▶ Task:
Rewrite the data below with every "Instruction" changed to "Command" and nothing else altered.

▶ Provided data:
--------

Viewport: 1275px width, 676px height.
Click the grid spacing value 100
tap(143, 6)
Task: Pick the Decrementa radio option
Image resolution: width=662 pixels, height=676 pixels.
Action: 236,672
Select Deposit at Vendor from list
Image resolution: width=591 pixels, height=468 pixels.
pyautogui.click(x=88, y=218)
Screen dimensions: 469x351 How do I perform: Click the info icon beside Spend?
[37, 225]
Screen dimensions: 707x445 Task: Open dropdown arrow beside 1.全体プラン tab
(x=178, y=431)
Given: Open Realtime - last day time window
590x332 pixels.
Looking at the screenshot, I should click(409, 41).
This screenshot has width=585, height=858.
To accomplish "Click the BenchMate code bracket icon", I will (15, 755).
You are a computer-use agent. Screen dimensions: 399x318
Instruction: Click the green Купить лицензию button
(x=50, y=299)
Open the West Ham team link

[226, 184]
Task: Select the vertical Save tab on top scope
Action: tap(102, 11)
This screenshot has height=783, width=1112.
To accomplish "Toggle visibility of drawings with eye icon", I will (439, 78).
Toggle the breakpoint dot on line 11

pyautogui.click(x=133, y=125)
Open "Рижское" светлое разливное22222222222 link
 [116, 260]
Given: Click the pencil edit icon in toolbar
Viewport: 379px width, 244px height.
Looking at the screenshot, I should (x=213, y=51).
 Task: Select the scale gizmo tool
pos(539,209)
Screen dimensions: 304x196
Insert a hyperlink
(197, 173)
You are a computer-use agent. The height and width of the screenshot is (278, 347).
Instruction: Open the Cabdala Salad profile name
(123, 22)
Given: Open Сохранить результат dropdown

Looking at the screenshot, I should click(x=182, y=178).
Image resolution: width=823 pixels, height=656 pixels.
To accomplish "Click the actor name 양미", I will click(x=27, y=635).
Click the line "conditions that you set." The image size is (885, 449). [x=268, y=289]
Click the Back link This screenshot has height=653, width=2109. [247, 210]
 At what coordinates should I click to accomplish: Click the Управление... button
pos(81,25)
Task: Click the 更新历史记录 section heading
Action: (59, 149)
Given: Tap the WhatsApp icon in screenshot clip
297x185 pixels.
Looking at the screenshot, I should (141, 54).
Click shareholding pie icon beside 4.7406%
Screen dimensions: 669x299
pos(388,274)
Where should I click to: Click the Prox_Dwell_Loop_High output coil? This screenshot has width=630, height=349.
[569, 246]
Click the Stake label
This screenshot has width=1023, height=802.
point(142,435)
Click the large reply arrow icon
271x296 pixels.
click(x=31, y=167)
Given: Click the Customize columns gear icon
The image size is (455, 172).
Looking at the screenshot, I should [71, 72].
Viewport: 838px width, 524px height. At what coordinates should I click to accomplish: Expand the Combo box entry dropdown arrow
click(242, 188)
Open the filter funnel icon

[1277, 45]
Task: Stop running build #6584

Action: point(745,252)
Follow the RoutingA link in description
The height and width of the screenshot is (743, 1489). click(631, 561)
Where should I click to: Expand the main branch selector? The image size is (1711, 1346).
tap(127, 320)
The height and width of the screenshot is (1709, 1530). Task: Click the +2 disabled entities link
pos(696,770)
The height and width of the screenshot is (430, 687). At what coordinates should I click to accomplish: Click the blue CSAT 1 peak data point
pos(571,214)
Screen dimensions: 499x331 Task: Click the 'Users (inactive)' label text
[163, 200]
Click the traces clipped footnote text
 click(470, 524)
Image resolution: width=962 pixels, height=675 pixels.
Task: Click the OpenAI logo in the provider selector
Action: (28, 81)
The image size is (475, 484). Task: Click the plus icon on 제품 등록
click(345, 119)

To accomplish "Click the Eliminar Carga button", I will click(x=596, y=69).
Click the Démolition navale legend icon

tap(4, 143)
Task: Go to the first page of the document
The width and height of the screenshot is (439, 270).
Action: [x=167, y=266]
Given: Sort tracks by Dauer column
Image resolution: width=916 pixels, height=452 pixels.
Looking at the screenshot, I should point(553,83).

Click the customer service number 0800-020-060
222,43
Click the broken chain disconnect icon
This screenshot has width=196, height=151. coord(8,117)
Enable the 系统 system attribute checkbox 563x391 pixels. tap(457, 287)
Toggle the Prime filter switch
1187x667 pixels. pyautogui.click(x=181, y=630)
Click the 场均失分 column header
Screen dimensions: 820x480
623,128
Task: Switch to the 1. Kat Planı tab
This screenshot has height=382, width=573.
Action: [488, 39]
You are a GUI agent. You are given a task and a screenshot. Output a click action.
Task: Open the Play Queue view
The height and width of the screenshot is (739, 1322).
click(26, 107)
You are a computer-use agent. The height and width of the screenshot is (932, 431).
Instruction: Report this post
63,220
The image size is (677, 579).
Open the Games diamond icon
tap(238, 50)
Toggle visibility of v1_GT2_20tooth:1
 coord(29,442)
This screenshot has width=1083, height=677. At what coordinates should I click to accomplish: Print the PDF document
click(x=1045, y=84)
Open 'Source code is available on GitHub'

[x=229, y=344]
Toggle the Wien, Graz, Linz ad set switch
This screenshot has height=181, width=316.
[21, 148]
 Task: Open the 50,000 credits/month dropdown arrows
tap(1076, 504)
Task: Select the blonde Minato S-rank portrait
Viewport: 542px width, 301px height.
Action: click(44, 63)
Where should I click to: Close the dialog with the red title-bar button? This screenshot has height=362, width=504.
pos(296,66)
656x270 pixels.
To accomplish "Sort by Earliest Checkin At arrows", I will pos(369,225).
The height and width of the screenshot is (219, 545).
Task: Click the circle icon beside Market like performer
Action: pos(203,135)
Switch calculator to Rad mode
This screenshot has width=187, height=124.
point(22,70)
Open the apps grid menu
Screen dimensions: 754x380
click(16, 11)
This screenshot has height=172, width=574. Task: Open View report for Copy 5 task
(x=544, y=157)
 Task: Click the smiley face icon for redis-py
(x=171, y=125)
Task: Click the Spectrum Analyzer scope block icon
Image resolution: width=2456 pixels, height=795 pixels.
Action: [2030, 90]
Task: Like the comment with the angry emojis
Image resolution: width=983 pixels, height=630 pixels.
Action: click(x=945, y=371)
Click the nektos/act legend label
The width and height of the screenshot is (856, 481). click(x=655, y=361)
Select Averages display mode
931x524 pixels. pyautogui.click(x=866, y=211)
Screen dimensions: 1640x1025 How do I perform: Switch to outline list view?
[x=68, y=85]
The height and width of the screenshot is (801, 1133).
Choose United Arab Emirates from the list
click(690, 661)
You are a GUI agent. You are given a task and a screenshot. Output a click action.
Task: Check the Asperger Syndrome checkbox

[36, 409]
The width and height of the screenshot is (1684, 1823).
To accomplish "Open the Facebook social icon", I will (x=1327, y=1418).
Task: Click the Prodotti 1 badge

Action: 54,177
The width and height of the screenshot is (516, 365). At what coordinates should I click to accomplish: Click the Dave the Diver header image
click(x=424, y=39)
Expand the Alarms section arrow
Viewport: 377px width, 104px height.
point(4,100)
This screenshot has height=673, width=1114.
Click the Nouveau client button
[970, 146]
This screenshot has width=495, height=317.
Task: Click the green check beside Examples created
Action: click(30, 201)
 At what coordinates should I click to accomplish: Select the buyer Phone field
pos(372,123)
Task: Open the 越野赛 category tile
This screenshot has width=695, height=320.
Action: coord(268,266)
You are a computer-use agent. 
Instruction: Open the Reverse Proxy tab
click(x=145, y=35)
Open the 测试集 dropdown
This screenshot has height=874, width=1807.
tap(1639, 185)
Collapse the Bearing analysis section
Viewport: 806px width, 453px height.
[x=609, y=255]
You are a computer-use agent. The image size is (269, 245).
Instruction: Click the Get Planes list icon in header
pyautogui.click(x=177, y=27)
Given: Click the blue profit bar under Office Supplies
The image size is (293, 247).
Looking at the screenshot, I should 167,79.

--------

▶ Task result:
Viewport: 1275px width, 676px height.
Click the grid spacing value 100
tap(143, 6)
Task: Pick the Decrementa radio option
Image resolution: width=662 pixels, height=676 pixels.
Action: 236,672
Select Deposit at Vendor from list
Image resolution: width=591 pixels, height=468 pixels.
pyautogui.click(x=88, y=218)
Screen dimensions: 469x351 How do I perform: Click the info icon beside Spend?
[37, 225]
Screen dimensions: 707x445 Task: Open dropdown arrow beside 1.全体プラン tab
(x=178, y=431)
Given: Open Realtime - last day time window
590x332 pixels.
Looking at the screenshot, I should click(409, 41).
This screenshot has width=585, height=858.
To accomplish "Click the BenchMate code bracket icon", I will (15, 755).
You are a computer-use agent. Screen dimensions: 399x318
Command: Click the green Купить лицензию button
(x=50, y=299)
Open the West Ham team link

[226, 184]
Task: Select the vertical Save tab on top scope
Action: tap(102, 11)
This screenshot has height=783, width=1112.
To accomplish "Toggle visibility of drawings with eye icon", I will (439, 78).
Toggle the breakpoint dot on line 11

pyautogui.click(x=133, y=125)
Open "Рижское" светлое разливное22222222222 link
 [116, 260]
Given: Click the pencil edit icon in toolbar
Viewport: 379px width, 244px height.
Looking at the screenshot, I should (x=213, y=51).
 Task: Select the scale gizmo tool
pos(539,209)
Screen dimensions: 304x196
Insert a hyperlink
(197, 173)
You are a computer-use agent. The height and width of the screenshot is (278, 347).
Command: Open the Cabdala Salad profile name
(123, 22)
Given: Open Сохранить результат dropdown

Looking at the screenshot, I should click(x=182, y=178).
Image resolution: width=823 pixels, height=656 pixels.
To accomplish "Click the actor name 양미", I will click(x=27, y=635).
Click the line "conditions that you set." The image size is (885, 449). [x=268, y=289]
Click the Back link This screenshot has height=653, width=2109. [247, 210]
 At what coordinates should I click to accomplish: Click the Управление... button
pos(81,25)
Task: Click the 更新历史记录 section heading
Action: (59, 149)
Given: Tap the WhatsApp icon in screenshot clip
297x185 pixels.
Looking at the screenshot, I should (141, 54).
Click shareholding pie icon beside 4.7406%
Screen dimensions: 669x299
pos(388,274)
Where should I click to: Click the Prox_Dwell_Loop_High output coil? This screenshot has width=630, height=349.
[569, 246]
Click the Stake label
This screenshot has width=1023, height=802.
point(142,435)
Click the large reply arrow icon
271x296 pixels.
click(x=31, y=167)
Given: Click the Customize columns gear icon
The image size is (455, 172).
Looking at the screenshot, I should [71, 72].
Viewport: 838px width, 524px height. At what coordinates should I click to accomplish: Expand the Combo box entry dropdown arrow
click(242, 188)
Open the filter funnel icon

[1277, 45]
Task: Stop running build #6584

Action: point(745,252)
Follow the RoutingA link in description
The height and width of the screenshot is (743, 1489). click(631, 561)
Where should I click to: Expand the main branch selector? The image size is (1711, 1346).
tap(127, 320)
The height and width of the screenshot is (1709, 1530). Task: Click the +2 disabled entities link
pos(696,770)
The height and width of the screenshot is (430, 687). At what coordinates should I click to accomplish: Click the blue CSAT 1 peak data point
pos(571,214)
Screen dimensions: 499x331 Task: Click the 'Users (inactive)' label text
[163, 200]
Click the traces clipped footnote text
 click(470, 524)
Image resolution: width=962 pixels, height=675 pixels.
Task: Click the OpenAI logo in the provider selector
Action: (28, 81)
The image size is (475, 484). Task: Click the plus icon on 제품 등록
click(345, 119)

To accomplish "Click the Eliminar Carga button", I will click(x=596, y=69).
Click the Démolition navale legend icon

tap(4, 143)
Task: Go to the first page of the document
The width and height of the screenshot is (439, 270).
Action: [x=167, y=266]
Given: Sort tracks by Dauer column
Image resolution: width=916 pixels, height=452 pixels.
Looking at the screenshot, I should point(553,83).

Click the customer service number 0800-020-060
222,43
Click the broken chain disconnect icon
This screenshot has width=196, height=151. coord(8,117)
Enable the 系统 system attribute checkbox 563x391 pixels. tap(457, 287)
Toggle the Prime filter switch
1187x667 pixels. pyautogui.click(x=181, y=630)
Click the 场均失分 column header
Screen dimensions: 820x480
623,128
Task: Switch to the 1. Kat Planı tab
This screenshot has height=382, width=573.
Action: [488, 39]
You are a GUI agent. You are given a task and a screenshot. Output a click action.
Task: Open the Play Queue view
The height and width of the screenshot is (739, 1322).
click(26, 107)
You are a computer-use agent. The height and width of the screenshot is (932, 431).
Command: Report this post
63,220
The image size is (677, 579).
Open the Games diamond icon
tap(238, 50)
Toggle visibility of v1_GT2_20tooth:1
 coord(29,442)
This screenshot has width=1083, height=677. At what coordinates should I click to accomplish: Print the PDF document
click(x=1045, y=84)
Open 'Source code is available on GitHub'

[x=229, y=344]
Toggle the Wien, Graz, Linz ad set switch
This screenshot has height=181, width=316.
[21, 148]
 Task: Open the 50,000 credits/month dropdown arrows
tap(1076, 504)
Task: Select the blonde Minato S-rank portrait
Viewport: 542px width, 301px height.
Action: click(44, 63)
Where should I click to: Close the dialog with the red title-bar button? This screenshot has height=362, width=504.
pos(296,66)
656x270 pixels.
To accomplish "Sort by Earliest Checkin At arrows", I will pos(369,225).
The height and width of the screenshot is (219, 545).
Task: Click the circle icon beside Market like performer
Action: pos(203,135)
Switch calculator to Rad mode
This screenshot has width=187, height=124.
point(22,70)
Open the apps grid menu
Screen dimensions: 754x380
click(16, 11)
This screenshot has height=172, width=574. Task: Open View report for Copy 5 task
(x=544, y=157)
 Task: Click the smiley face icon for redis-py
(x=171, y=125)
Task: Click the Spectrum Analyzer scope block icon
Image resolution: width=2456 pixels, height=795 pixels.
Action: [2030, 90]
Task: Like the comment with the angry emojis
Image resolution: width=983 pixels, height=630 pixels.
Action: click(x=945, y=371)
Click the nektos/act legend label
The width and height of the screenshot is (856, 481). click(x=655, y=361)
Select Averages display mode
931x524 pixels. pyautogui.click(x=866, y=211)
Screen dimensions: 1640x1025 How do I perform: Switch to outline list view?
[x=68, y=85]
The height and width of the screenshot is (801, 1133).
Choose United Arab Emirates from the list
click(690, 661)
You are a GUI agent. You are given a task and a screenshot. Output a click action.
Task: Check the Asperger Syndrome checkbox

[36, 409]
The width and height of the screenshot is (1684, 1823).
To accomplish "Open the Facebook social icon", I will (x=1327, y=1418).
Task: Click the Prodotti 1 badge

Action: 54,177
The width and height of the screenshot is (516, 365). At what coordinates should I click to accomplish: Click the Dave the Diver header image
click(x=424, y=39)
Expand the Alarms section arrow
Viewport: 377px width, 104px height.
point(4,100)
This screenshot has height=673, width=1114.
Click the Nouveau client button
[970, 146]
This screenshot has width=495, height=317.
Task: Click the green check beside Examples created
Action: click(30, 201)
 At what coordinates should I click to accomplish: Select the buyer Phone field
pos(372,123)
Task: Open the 越野赛 category tile
This screenshot has width=695, height=320.
Action: coord(268,266)
You are a computer-use agent. 
Command: Open the Reverse Proxy tab
click(x=145, y=35)
Open the 测试集 dropdown
This screenshot has height=874, width=1807.
tap(1639, 185)
Collapse the Bearing analysis section
Viewport: 806px width, 453px height.
[x=609, y=255]
You are a computer-use agent. The image size is (269, 245).
Command: Click the Get Planes list icon in header
pyautogui.click(x=177, y=27)
Given: Click the blue profit bar under Office Supplies
The image size is (293, 247).
Looking at the screenshot, I should 167,79.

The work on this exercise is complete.